--- Data listing ---
┌────────

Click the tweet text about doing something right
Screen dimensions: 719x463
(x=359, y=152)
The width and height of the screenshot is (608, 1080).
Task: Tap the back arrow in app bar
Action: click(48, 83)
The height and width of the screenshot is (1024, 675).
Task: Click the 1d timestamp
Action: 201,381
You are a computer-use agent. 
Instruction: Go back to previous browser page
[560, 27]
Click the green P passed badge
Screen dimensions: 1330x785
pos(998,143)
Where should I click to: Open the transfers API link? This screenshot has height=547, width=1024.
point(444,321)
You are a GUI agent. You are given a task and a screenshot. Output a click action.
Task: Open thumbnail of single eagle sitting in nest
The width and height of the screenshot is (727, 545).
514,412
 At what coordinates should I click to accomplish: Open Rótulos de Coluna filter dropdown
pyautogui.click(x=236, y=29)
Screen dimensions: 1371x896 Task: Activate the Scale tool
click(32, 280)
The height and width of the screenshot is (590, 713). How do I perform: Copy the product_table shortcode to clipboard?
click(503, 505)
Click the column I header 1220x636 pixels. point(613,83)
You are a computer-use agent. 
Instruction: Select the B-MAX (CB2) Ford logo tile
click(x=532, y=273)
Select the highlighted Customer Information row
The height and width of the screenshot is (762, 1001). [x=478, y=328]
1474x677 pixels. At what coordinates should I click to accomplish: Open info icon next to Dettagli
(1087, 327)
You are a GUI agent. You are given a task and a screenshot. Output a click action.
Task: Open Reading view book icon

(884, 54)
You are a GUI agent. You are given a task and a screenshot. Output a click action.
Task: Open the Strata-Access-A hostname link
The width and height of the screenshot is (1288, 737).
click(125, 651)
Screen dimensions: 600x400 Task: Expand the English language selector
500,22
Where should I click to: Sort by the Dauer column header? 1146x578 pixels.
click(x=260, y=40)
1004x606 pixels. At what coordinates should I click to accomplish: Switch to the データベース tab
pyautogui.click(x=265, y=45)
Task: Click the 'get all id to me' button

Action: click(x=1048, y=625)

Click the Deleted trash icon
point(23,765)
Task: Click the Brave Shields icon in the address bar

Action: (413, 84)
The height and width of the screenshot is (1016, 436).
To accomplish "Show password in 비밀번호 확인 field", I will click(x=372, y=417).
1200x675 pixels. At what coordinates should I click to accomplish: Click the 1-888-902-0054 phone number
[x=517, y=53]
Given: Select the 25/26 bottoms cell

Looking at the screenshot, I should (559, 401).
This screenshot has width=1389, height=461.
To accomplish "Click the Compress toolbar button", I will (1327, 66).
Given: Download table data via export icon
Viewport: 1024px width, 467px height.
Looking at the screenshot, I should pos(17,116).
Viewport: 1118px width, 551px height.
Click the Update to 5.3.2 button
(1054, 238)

└────────

--- Task statement ---
All entries should be given again precisely as they appear above.

--- Response for this exercise ---
Click the tweet text about doing something right
Screen dimensions: 719x463
(x=359, y=152)
The width and height of the screenshot is (608, 1080).
Task: Tap the back arrow in app bar
Action: click(48, 83)
The height and width of the screenshot is (1024, 675).
Task: Click the 1d timestamp
Action: 201,381
You are a computer-use agent. 
Instruction: Go back to previous browser page
[560, 27]
Click the green P passed badge
Screen dimensions: 1330x785
pos(998,143)
Where should I click to: Open the transfers API link? This screenshot has height=547, width=1024.
point(444,321)
You are a GUI agent. You are given a task and a screenshot. Output a click action.
Task: Open thumbnail of single eagle sitting in nest
The width and height of the screenshot is (727, 545).
514,412
 At what coordinates should I click to accomplish: Open Rótulos de Coluna filter dropdown
pyautogui.click(x=236, y=29)
Screen dimensions: 1371x896 Task: Activate the Scale tool
click(32, 280)
The height and width of the screenshot is (590, 713). How do I perform: Copy the product_table shortcode to clipboard?
click(503, 505)
Click the column I header 1220x636 pixels. point(613,83)
You are a computer-use agent. 
Instruction: Select the B-MAX (CB2) Ford logo tile
click(x=532, y=273)
Select the highlighted Customer Information row
The height and width of the screenshot is (762, 1001). [x=478, y=328]
1474x677 pixels. At what coordinates should I click to accomplish: Open info icon next to Dettagli
(1087, 327)
You are a GUI agent. You are given a task and a screenshot. Output a click action.
Task: Open Reading view book icon

(884, 54)
You are a GUI agent. You are given a task and a screenshot. Output a click action.
Task: Open the Strata-Access-A hostname link
The width and height of the screenshot is (1288, 737).
click(125, 651)
Screen dimensions: 600x400 Task: Expand the English language selector
500,22
Where should I click to: Sort by the Dauer column header? 1146x578 pixels.
click(x=260, y=40)
1004x606 pixels. At what coordinates should I click to accomplish: Switch to the データベース tab
pyautogui.click(x=265, y=45)
Task: Click the 'get all id to me' button

Action: click(x=1048, y=625)

Click the Deleted trash icon
point(23,765)
Task: Click the Brave Shields icon in the address bar

Action: (413, 84)
The height and width of the screenshot is (1016, 436).
To accomplish "Show password in 비밀번호 확인 field", I will click(x=372, y=417).
1200x675 pixels. At what coordinates should I click to accomplish: Click the 1-888-902-0054 phone number
[x=517, y=53]
Given: Select the 25/26 bottoms cell

Looking at the screenshot, I should (559, 401).
This screenshot has width=1389, height=461.
To accomplish "Click the Compress toolbar button", I will (1327, 66).
Given: Download table data via export icon
Viewport: 1024px width, 467px height.
Looking at the screenshot, I should pos(17,116).
Viewport: 1118px width, 551px height.
Click the Update to 5.3.2 button
(1054, 238)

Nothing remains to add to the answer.